Ratchet said it himself, enough worlds ago to have forgotten how many dead separate them from that day.  
Understandable speech from a healer’s point of view. From Optimus’ point of view, is a way of ensuring his own defeat.  
That is the problem. Their friendship hides an unbridgeable gap.  
Ratchet can only lose in such a life, and Optimus cannot exist in a different life. Not if he doesn’t find Optronix’s memories, or Orion’s. Not until he’s himself. 

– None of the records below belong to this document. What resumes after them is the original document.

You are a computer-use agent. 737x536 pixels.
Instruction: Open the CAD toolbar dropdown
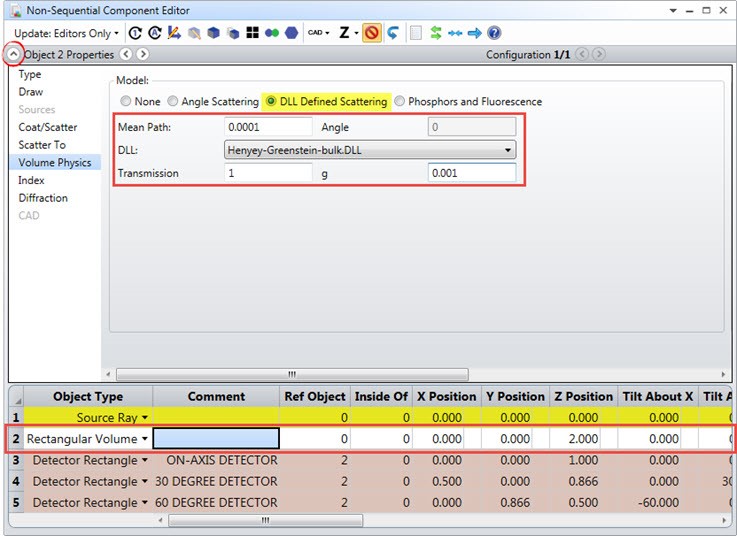pos(319,33)
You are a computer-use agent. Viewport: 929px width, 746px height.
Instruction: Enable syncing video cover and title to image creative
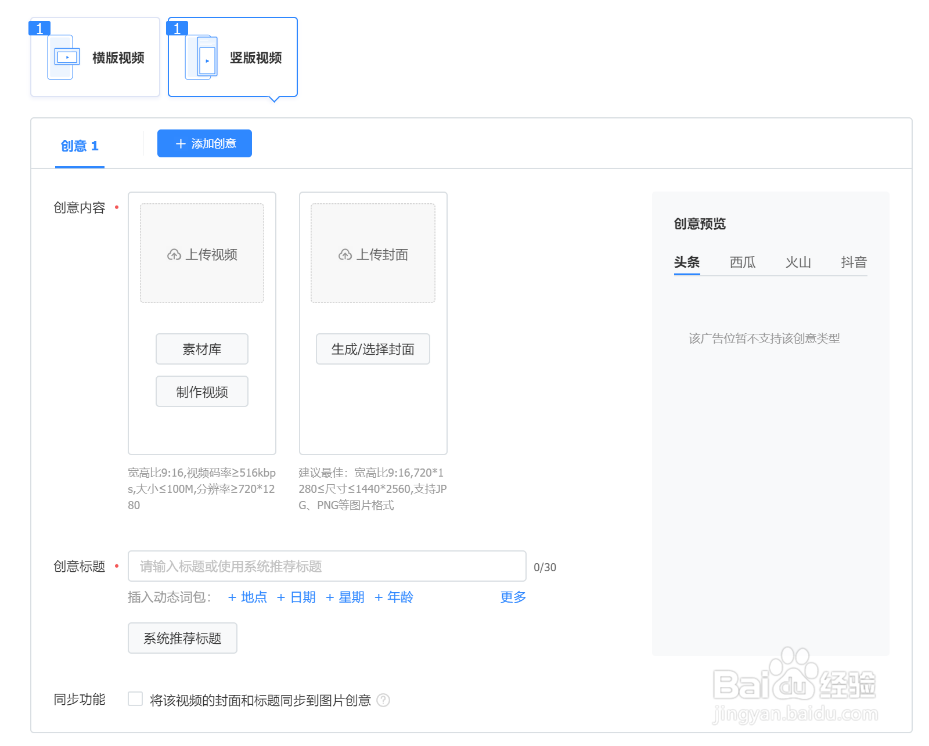click(x=135, y=700)
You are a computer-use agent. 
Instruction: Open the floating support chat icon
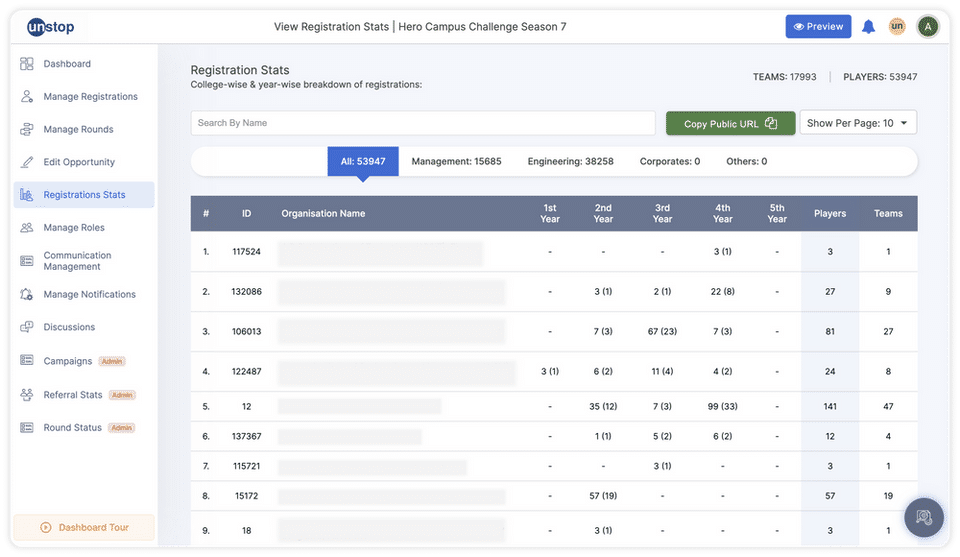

“If the result doesn’t change, we might as well have them, these good intentions.”  
“To save our conscience?”  
“If you like to believe so. But most of us don’t need it. They fight out of conviction.”  
“Most of us do not even think because we fight. They do it because that’s all they are able to do. They hate enemies they don’t know, they are hated by people who do not know them, every loss only increases their hatred until it’s all that remains of them.”  
“A fortiori, give them a reason that’s not only hatred and apathy. Ratchet, there are worse things than falling in love with death. Becoming indifferent from it. I am the thing that stands between them and becoming killers only because they are convinced that killing is the normal state of existence.”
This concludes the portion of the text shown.